Sejam Bem-vindos

Ideia, cinema, literatura, opinião, crítica, política, Direito, dia-a-dia - Um espaço para escrever, relaxar e soltar o verbo.
A preocupação é deixada de fora.


Sinta-se em casa!




quinta-feira, 5 de julho de 2012

Há se não fosse o amor (By Gian)


O drama aqui é sobre traição, infidelidade conjugal. Não! Voltemos. O drama em questão é sobre o amor, o amor descoberto tarde demais, tão tarde que agora é proibido, tem que ser curtido às pressas e em segredo. Não, não, comecemos de novo!
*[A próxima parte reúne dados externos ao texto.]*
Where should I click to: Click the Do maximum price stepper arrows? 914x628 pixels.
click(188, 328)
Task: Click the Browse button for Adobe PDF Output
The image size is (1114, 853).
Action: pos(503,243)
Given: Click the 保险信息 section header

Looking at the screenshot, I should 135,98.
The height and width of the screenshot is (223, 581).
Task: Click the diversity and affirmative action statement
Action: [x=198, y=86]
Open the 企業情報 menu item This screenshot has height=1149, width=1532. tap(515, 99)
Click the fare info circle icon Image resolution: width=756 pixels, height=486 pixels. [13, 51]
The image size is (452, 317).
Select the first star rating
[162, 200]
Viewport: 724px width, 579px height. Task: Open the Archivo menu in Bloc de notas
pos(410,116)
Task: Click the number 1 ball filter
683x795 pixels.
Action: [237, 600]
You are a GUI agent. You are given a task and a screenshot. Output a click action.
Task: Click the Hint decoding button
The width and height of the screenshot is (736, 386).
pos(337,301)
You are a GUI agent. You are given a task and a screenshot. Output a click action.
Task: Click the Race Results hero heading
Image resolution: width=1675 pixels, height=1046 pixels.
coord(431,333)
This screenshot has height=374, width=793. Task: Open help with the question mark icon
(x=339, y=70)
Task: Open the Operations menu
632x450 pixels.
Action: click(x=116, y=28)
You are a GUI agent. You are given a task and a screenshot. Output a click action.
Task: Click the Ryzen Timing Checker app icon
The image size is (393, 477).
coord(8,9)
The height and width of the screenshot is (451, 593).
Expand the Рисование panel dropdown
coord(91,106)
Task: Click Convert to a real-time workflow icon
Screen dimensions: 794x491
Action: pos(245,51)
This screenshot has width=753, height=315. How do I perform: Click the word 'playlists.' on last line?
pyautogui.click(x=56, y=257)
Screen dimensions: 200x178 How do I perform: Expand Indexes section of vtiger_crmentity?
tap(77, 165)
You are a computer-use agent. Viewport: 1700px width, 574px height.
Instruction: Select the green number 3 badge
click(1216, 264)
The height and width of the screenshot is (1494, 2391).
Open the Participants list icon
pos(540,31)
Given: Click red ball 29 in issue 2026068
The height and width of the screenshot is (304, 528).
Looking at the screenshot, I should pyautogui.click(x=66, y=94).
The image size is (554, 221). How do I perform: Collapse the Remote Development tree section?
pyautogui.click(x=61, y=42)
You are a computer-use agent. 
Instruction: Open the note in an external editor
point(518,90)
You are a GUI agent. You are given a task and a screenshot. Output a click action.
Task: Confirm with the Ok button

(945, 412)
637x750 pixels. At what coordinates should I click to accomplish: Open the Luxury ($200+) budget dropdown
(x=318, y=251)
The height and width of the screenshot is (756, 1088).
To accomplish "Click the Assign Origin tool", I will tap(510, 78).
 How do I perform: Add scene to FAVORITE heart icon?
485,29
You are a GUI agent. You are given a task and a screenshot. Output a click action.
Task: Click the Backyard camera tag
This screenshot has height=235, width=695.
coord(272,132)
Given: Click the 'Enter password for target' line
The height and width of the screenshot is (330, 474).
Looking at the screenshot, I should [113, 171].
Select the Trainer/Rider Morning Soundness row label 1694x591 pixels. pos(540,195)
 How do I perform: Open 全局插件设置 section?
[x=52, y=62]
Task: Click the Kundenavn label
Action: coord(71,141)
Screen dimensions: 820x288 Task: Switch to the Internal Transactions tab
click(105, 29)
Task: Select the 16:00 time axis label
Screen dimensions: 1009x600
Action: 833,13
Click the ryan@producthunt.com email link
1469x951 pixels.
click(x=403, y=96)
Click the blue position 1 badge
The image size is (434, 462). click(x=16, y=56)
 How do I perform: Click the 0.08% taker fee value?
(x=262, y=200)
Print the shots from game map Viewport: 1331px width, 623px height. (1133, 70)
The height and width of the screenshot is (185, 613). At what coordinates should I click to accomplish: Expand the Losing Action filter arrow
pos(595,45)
O drama em questão é para sofrer junto daquele que deixa de ser amado e que aos poucos começa a ser abandonado(a) pelo parceiro(a) dentro da sua casa, do seu casamento.
 É nesse vai e vem que se desenrola “Que Mais Posso querer”, o novo longa de Silvio Soldini (Pão e Rosas). O filme é simples, e fala do simples: pessoas se apaixonam, trepam, sorriem, sofrem, fazem outros sofrerem e a vida se segue. E esse é um dos méritos do filme, não há desculpas baratas, mentiras sem nexo ou explicações psicológicas para a traição. Aqui os casais não estão em crise. É a vida de duas pessoas casadas e sem grandes problemas, com bons empregos e relacionamentos, e que pularam a cerca atrás do sexo, se apaixonando.
Ao contrário de outros filmes sobre o tema, Soldini nos da uma visão clara e imparcial sobre cinco personagens, dois adúlteros, dois traídos e um amigo que descobre o romance proibido. Mas a vivência de cada um na história é tão complexa que dificulta uma abordagem crítica do expectador. Mesmo aqueles que abominam a traição, vão se render ao amor sincero dos cúmplices; e aqueles adeptos ao amor livre vão questionar a ingratidão de se deixar uma mãe sozinha em casa com os filhos ou um marido gente boa, que faz tudo para agradar a esposa que ama.
O roteiro é franco e a história não se utiliza apenas dos diálogos para se manter, o filme é todo construído através de imagens de uma Itália que pode ser linda ou feia, dependendo do sentimento vivido por quem lá está.
Mas o que Soldini quis passar para o público?  Que somos eternos insatisfeitos mesmo tendo alguém que nos ama ao nosso lado? Ou por outro ângulo, não adianta amarmos e sermos fieis a uma pessoa, pois de uma hora para outra podemos perder tudo isso por um começo de paquera?
 Na verdade, não sei até agora se gostei ou não do filme. Vá e veja!